Procès du 13-Novembre : le récit "terrifiant" de l’un des premiers policiers à entrer dans le Bataclan

Au 10e jour du procès, le commissaire de la BAC qui est entré en premier au Bataclan, avec l’aide de son coéquipier, a raconté son intervention. Christophe Molmy, ancien chef de la BRI, a également témoigné.

De scène de crime en scène de crime, les experts et les enquêteurs se succèdent à la barre, au procès du 13-Novembre. Après des témoignages consacrés aux constatations menées au Stade de France et aux terrasses du Petit Cambodge et du Carillon jeudi, au Bataclan vendredi, et aux terrasses de La Belle Équipe et du Comptoir Voltaire lundi, un autre policier s’est présenté devant la cour d'assises spéciale ce mercredi. Il s’agit du commissaire de la BAC (Brigade Anti-Criminalité) de nuit à Paris qui est entré en premier dans le Bataclan avant de neutraliser l’un des trois terroristes présents dans la salle de concert.

Le policier, qui témoigne anonymement, raconte l’intervention. Après avoir reçu à 21h47 un appel sur les ondes radio des forces de l’ordre pour des tirs au Bataclan, lui et son équipier arrivent rapidement en voiture sur les lieux, quelques minutes après le début de l'attaque qui a fait 90 morts. Il décrit une scène "totalement apocalyptique", avec "des coups de feu incessants" et des barrières renversées : "Les portes se sont ouvertes d'un seul coup. Une masse compacte a couru vers nous, en hurlant."
 

Ma première réflexion a été de m'interroger : "Comment ont-ils fait pour tuer autant de personnes en aussi peu de temps ?"

Le commissaire de la BAC, à la barre

Le commissaire donne l’alerte, et avance vers "l’inconnu" après avoir dit à son collègue : "Il faut qu’on y aille". En pénétrant à l’intérieur de la salle, il fait face à "un tapis de corps", "enchevêtrés, mélangés". "Ma première réflexion a été de m'interroger : "Comment ont-ils fait pour tuer autant de personnes en aussi peu de temps ?"", commente le témoin. Il entend ensuite une voix, et aperçoit un terroriste sur scène, qui tient en joue un spectateur : "Il hurle : "Couche-toi au sol !"... L'homme avance, les mains sur la tête, l'air résigné, il commence à s'agenouiller"."

"Je dois ma vie au commissaire de la BAC et à son coéquipier"

C’est alors que les deux policiers ouvrent le feu, et tirent six fois. "Comme sur un stand". Le terroriste, touché, déclenche sa ceinture d’explosifs. Le commissaire décrit "une pluie de confettis" de "chair humaine". Visés par des tirs, les fonctionnaires prennent quelques secondes pour dire "au revoir" à leurs proches, par SMS ou par téléphone, "sans attendre la réponse". "Pour nous, nous allions mourir à ce moment-là", raconte le témoin. "Nous étions deux avec des armes de poing, avec des terroristes avec des armes de guerre", souligne-t-il également.

======

** TRAVAIL DEMANDÉ **
Répondez à ces questions d'après le texte sur le procès du 13-Novembre :
(a) Combien de terroristes se trouvaient dans la salle de concert ?
(b) À quelle heure le commissaire reçoit-il l'appel radio pour des tirs au Bataclan ?
(c) Combien de fois les deux policiers tirent-ils ?

** DONNÉES FOURNIES **
======

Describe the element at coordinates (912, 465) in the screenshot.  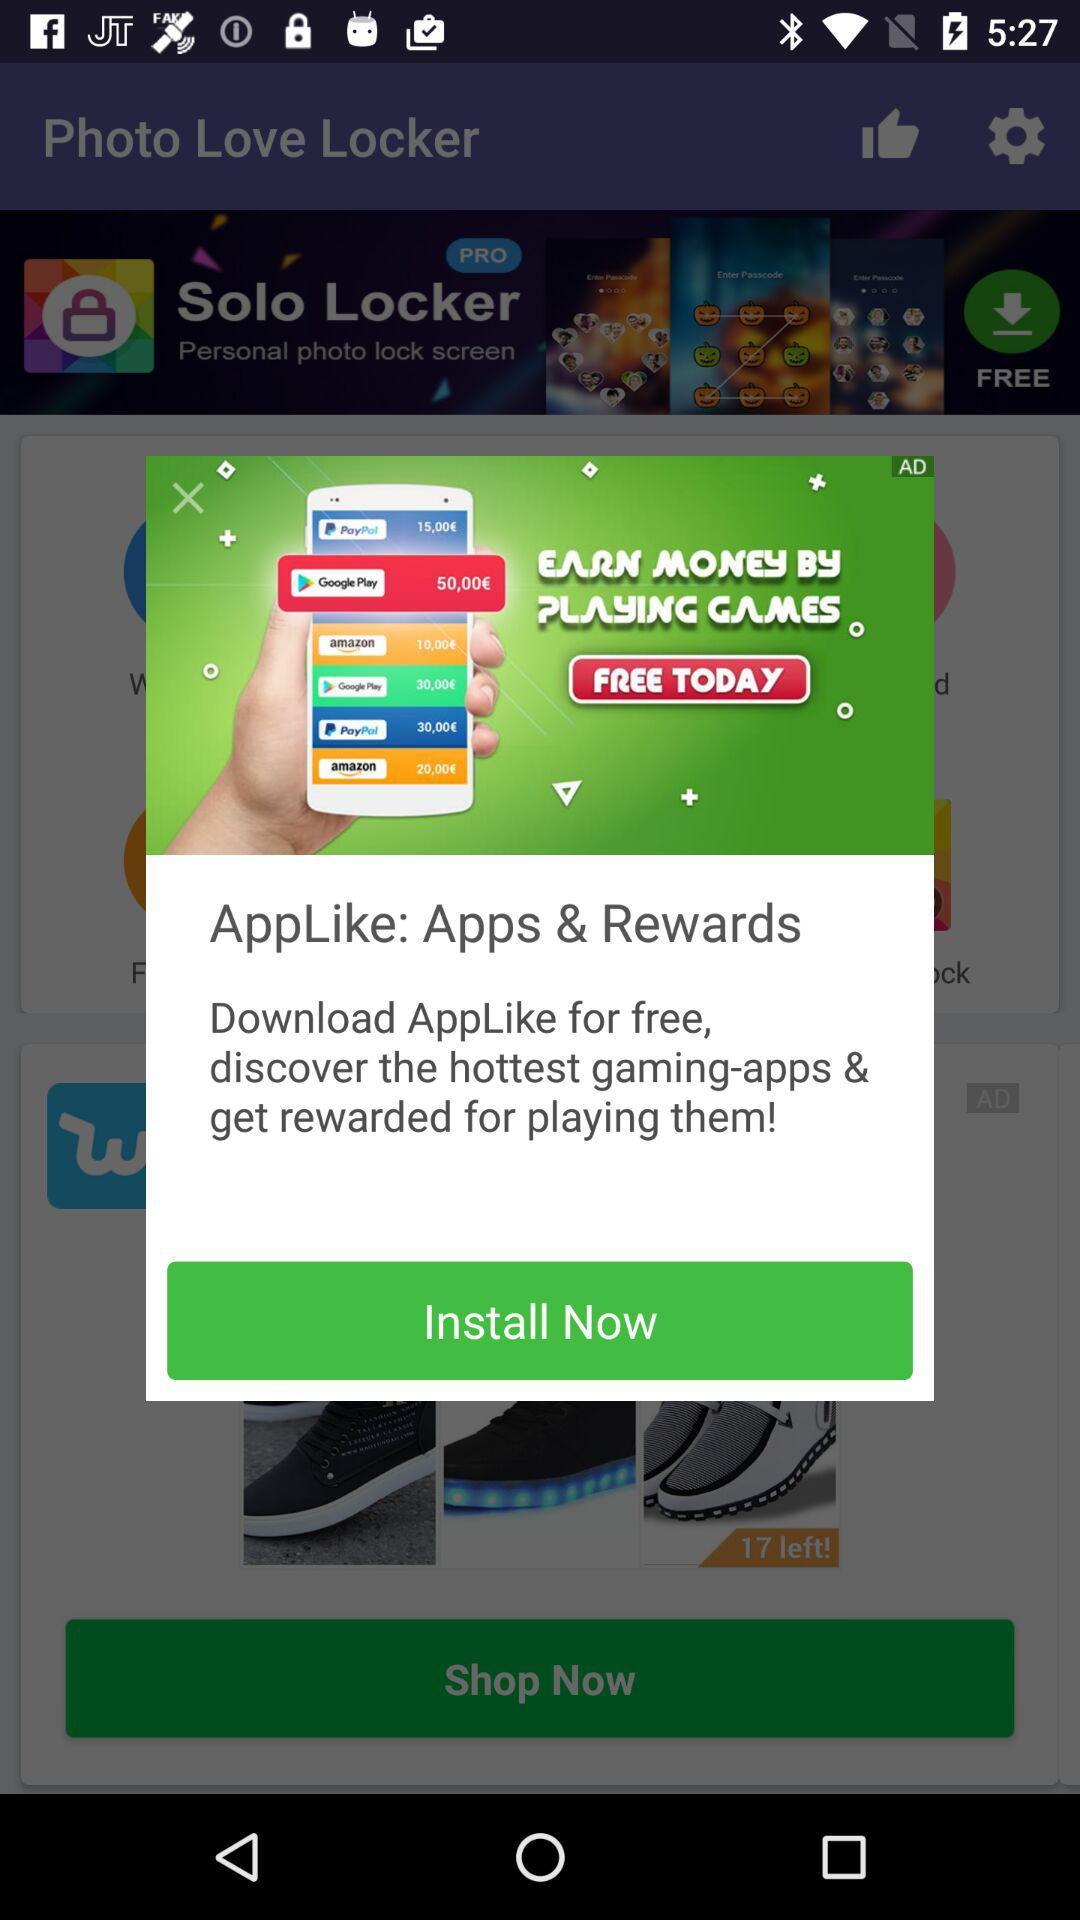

======

** ZONE DE RÉPONSE **
(a) Trois.
(b) À 21h47.
(c) Six fois.